§ **Task description**:
Starting at the line that contains "Task: Click the APP badge beside Lucidpress" and stopping at the line that contains "You are a GUI", restate each line of the records below exactly. Omit the pictures.

[Material provided — start]

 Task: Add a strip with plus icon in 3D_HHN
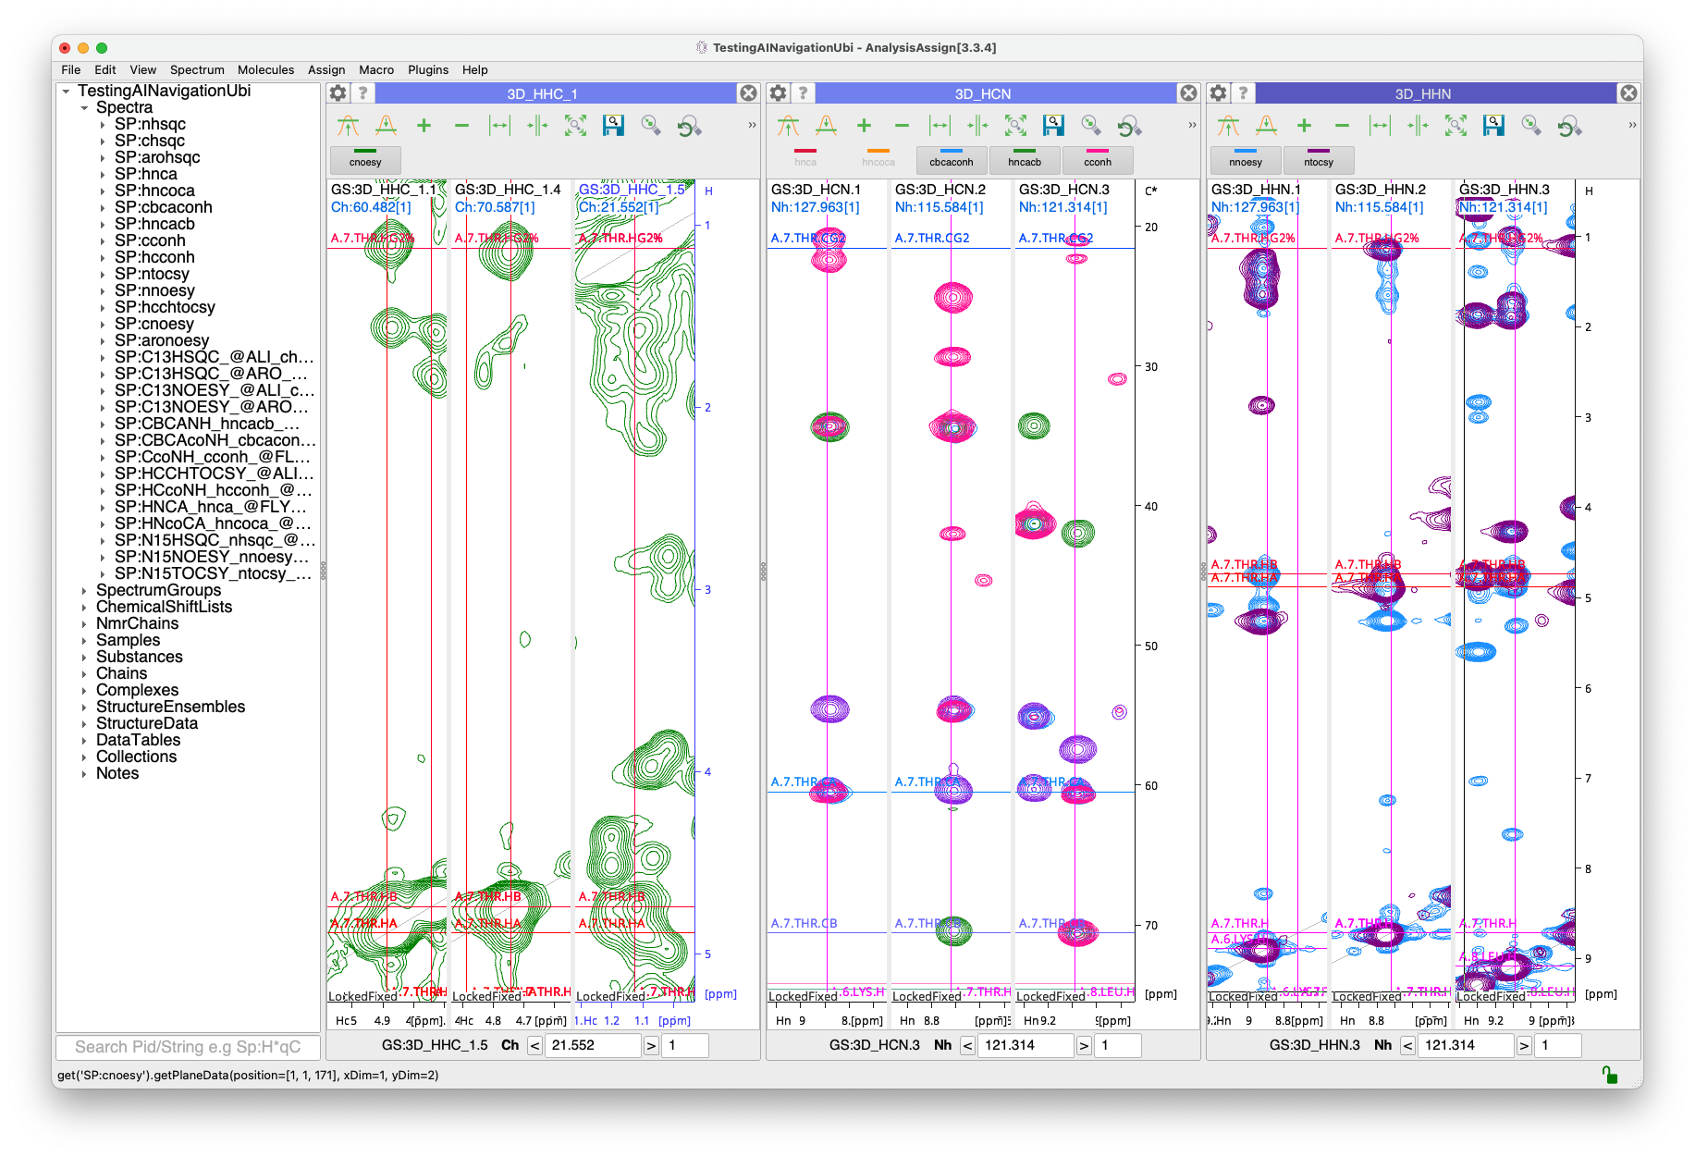pos(1304,126)
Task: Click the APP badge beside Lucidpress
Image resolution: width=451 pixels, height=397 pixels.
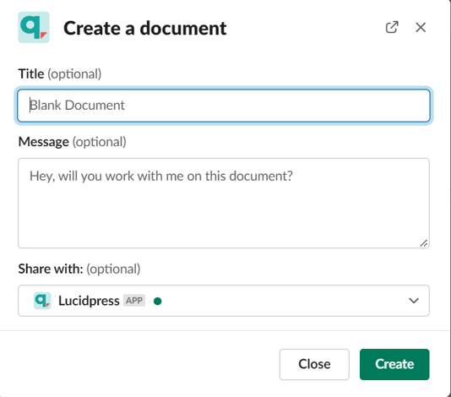Action: pos(134,301)
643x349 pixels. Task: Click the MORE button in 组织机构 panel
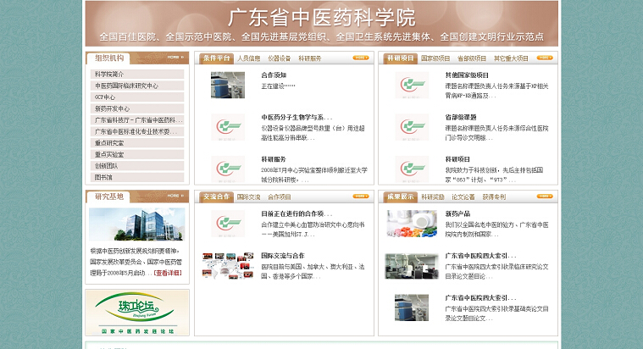click(175, 58)
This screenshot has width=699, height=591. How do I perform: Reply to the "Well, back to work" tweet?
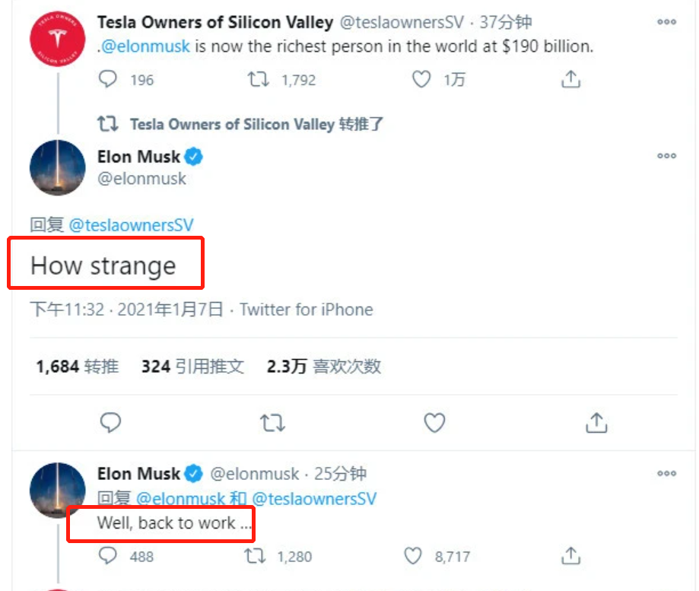pos(109,556)
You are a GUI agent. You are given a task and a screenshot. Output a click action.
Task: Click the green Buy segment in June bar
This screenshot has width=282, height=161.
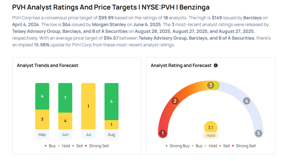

[Material provided — finish]

§ **Solution to the exercise**:
Task: Click the APP badge beside Lucidpress
Image resolution: width=451 pixels, height=397 pixels.
Action: pos(134,301)
643x349 pixels. Task: Click the MORE button in 组织机构 panel
click(175, 58)
This screenshot has width=699, height=591. How do I perform: Reply to the "Well, back to work" tweet?
pos(109,556)
You are a GUI agent. You are given a task and a screenshot. Output a click action.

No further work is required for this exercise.